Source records
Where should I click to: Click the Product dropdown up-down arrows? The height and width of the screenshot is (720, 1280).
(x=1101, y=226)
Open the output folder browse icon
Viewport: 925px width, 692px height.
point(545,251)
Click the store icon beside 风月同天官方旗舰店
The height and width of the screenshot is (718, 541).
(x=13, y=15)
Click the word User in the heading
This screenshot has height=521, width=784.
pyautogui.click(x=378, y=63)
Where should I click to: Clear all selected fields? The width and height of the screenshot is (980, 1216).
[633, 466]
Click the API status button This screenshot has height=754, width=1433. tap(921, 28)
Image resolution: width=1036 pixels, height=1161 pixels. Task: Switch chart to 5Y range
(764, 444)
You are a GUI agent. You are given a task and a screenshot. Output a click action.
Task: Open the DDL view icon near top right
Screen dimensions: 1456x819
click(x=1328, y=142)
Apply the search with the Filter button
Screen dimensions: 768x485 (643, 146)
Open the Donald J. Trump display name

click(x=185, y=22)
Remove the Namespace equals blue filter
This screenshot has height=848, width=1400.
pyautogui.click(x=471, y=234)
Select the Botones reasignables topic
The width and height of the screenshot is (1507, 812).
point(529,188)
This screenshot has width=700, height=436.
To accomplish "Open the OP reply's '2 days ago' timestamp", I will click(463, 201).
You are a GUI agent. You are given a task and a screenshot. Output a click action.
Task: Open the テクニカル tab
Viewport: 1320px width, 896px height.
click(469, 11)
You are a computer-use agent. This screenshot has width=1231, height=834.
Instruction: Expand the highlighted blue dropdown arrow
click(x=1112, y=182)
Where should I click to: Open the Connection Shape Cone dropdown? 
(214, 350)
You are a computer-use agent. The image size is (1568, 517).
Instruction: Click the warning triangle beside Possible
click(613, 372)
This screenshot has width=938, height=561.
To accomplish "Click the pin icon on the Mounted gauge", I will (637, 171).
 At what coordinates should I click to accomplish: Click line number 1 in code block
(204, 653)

CHALLENGE
Switch "topic" to "thread" in the part that opens with the line containing "Select the Botones reasignables topic" and closes with the line containing "click(469, 11)", changing nothing else. Write out only that part.

FINAL RESULT
Select the Botones reasignables thread
The width and height of the screenshot is (1507, 812).
point(529,188)
This screenshot has width=700, height=436.
To accomplish "Open the OP reply's '2 days ago' timestamp", I will click(463, 201).
You are a GUI agent. You are given a task and a screenshot. Output a click action.
Task: Open the テクニカル tab
Viewport: 1320px width, 896px height.
click(469, 11)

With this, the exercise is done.